Светлый фон

День был июльский и при этом пасмурный. Мельком глянув в окно на набережную, Гликерия заметила, что у парапета стоит и смотрит на Землю Святого Витта человек, которого вся Киммерия узнавала за версту: вот именно этот самый единственный на всю Киммерию академик. Человек хороший, пусть себе стоит, чистым речным воздухом дышит. Хотя с Земли, бывает, и банно-прачечные запахи долетают, но чаще пахнет просто речной водой. Поглядела Гликерия на спину академика и пошла к телевизору. Каналов нынче вон сколько, можно выбрать себе для созерцания.

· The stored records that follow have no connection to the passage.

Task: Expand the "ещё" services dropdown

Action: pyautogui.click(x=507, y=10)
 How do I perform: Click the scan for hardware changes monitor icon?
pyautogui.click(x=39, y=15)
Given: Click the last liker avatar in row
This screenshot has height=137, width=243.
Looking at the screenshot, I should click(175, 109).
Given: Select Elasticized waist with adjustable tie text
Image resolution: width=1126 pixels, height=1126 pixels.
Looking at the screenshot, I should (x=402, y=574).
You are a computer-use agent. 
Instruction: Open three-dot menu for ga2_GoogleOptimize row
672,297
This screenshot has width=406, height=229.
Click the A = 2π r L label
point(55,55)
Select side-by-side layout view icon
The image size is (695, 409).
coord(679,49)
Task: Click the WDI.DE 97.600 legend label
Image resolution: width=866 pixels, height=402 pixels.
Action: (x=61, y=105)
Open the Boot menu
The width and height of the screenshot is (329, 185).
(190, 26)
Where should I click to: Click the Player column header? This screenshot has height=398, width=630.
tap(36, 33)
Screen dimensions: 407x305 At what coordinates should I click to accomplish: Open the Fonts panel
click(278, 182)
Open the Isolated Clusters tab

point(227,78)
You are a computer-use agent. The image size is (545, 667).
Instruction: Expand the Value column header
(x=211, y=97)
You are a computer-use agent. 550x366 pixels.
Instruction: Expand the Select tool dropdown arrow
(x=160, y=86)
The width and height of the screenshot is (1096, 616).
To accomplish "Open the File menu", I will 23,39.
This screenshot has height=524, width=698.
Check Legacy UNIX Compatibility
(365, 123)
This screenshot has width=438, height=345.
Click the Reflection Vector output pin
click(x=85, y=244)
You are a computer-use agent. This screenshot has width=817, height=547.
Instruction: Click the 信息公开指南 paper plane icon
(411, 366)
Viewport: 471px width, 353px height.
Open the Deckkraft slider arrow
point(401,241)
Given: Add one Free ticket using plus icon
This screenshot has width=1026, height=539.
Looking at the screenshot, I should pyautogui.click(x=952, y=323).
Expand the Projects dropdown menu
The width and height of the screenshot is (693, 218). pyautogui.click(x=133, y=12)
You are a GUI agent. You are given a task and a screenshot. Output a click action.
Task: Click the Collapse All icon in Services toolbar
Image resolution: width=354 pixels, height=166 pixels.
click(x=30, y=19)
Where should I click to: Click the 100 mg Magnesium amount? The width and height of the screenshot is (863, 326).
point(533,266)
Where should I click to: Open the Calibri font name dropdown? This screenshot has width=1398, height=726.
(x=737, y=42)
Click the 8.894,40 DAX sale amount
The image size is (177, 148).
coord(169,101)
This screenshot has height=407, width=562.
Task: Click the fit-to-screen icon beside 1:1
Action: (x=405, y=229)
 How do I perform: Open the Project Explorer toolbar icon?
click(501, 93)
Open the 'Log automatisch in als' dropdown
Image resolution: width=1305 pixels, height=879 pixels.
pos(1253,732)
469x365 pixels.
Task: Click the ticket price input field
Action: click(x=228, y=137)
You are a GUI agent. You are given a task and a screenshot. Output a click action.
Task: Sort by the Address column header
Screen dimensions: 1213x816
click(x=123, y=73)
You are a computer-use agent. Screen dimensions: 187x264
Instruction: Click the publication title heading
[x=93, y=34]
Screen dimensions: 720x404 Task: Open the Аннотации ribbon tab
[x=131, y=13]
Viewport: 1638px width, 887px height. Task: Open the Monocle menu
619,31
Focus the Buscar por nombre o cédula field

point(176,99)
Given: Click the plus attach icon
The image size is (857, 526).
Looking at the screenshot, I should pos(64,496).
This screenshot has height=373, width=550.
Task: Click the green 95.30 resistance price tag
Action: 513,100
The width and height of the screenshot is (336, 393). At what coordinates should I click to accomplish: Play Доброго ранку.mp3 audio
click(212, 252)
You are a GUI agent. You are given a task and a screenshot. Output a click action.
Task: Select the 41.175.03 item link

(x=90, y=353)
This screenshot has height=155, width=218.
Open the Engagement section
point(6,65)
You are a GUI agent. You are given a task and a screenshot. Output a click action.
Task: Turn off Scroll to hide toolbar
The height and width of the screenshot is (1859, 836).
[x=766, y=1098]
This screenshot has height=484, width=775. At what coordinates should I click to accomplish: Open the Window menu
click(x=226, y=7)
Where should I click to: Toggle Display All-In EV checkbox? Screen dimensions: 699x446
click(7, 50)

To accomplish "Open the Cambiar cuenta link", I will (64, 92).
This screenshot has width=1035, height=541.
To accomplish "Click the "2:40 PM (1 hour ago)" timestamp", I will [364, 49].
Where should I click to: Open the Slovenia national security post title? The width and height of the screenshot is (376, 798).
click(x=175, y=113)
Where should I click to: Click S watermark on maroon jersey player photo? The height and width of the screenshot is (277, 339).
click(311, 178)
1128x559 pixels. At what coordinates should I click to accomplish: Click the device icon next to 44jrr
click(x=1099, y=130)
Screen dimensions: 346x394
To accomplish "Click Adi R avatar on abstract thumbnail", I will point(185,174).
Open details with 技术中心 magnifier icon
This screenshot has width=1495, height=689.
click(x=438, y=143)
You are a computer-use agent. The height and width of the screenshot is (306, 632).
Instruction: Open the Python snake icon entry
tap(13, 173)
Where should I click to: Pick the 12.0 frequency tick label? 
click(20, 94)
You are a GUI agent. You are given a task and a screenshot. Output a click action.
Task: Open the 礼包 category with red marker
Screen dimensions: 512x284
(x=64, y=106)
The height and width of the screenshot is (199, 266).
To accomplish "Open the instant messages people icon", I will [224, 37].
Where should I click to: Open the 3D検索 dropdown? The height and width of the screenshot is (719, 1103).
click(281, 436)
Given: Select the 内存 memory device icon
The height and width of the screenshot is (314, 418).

Гаспар стоял, положив на парапет пачку авторских экземпляров, полученных в типографии на острове Зачинная Кемь, в сотне саженей от епископального собора Лукерьи Киммерийской. «Занимательная Киммерия» вышла на этот раз седьмым, очень сильно расширенным изданием, с цветными вклейками и в твердом переплете, что, конечно, весьма замедлило ее выпуск: типография, согласно решению кого-то из архонтов конца девятнадцатого века, работала без помощи электричества, как мельница — на лошадиной тяге. Два пары угрюмых меринов киммерийской породы безнадежно ходили по кругу, круг вращался — и через привод давал силу допотопным печатным станкам, типографию оснащавшим. Если не считать типографской краски и кое-каких переплетных материалов, книги в Киммерии печатались совершенно чистые экологически. Слава Лукерье, чей собор был в двух шагах от типографии, что епископ Аполлос хотя бы освещение разрешил печатникам провести электрическое, хотя нынешними белыми ночами было это не столь и важно. А все-таки грело сердце Гаспара, что в традиционной двенадцатой корректуре книги не смог он найти не единой опечатки, — не считая того, что его имя на титульном листе было написано через «о». Забавно: в Киммерии слова растягивают, говорят напевно и долго — а тут присадили ему в имя говор «володимирский».

В позапрошлом году Гаспар отпраздновал свои пять декад — с этого дня, по общероссийским законам, пошла ему какая-то пенсия, вне зависимости от того, работал он или нет. Пенсию забирала жена, и дальнейшая судьба этих небольших денег была Гаспару совершенно неизвестна и неинтересна. Он как был Президентом Академии Киммерийских наук — так и остался, и жалованье при нем прежнее. Впрочем, жалованье забирала жена, и дальнейшая судьба этих довольно больших денег тоже находилась целиком под ее контролем. Гаспару нужны были только карманные деньги на трамвай и случайные расходы. За наличием в его карманах этих весьма и весьма небольших денег строго следила жена — и Гаспара совершенно не интересовало, откуда эти деньги берутся. Гаспар был всецело человеком науки и только науки — хотя и киммерийцем до мозга костей.